- **Exercise directions**
Copy out every line of the entries below that includes the string "button", matching case exactly.

+++++

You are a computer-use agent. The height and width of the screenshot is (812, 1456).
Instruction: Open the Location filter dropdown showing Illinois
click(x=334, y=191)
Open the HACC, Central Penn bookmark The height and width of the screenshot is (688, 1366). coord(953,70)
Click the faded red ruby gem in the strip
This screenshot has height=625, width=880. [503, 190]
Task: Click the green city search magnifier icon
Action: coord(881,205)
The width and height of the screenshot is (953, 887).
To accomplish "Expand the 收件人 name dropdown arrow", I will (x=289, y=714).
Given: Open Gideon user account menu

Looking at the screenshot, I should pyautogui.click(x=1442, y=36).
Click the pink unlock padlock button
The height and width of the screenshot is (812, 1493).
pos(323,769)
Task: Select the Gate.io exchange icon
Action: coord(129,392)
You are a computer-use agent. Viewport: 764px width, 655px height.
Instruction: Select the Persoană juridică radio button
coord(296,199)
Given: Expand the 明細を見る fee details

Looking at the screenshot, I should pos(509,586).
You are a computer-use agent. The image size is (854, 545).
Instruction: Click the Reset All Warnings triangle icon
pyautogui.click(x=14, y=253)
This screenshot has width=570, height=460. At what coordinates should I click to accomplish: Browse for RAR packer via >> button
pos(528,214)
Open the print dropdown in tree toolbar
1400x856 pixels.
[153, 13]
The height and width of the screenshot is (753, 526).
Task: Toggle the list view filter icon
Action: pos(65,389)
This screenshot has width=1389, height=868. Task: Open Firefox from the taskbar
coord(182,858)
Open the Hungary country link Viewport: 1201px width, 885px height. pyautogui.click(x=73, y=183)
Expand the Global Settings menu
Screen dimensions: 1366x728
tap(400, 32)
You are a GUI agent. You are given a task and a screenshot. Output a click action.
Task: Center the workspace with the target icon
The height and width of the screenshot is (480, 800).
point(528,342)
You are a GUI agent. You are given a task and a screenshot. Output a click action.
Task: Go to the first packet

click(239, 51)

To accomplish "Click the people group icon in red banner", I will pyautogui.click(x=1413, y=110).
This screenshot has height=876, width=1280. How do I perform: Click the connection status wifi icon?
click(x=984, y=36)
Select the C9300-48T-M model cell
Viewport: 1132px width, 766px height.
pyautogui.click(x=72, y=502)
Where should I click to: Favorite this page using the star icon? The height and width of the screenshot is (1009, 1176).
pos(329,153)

+++++

- **Response**
Click the pink unlock padlock button
Instruction: Select the Persoană juridică radio button
This screenshot has width=570, height=460. At what coordinates should I click to accomplish: Browse for RAR packer via >> button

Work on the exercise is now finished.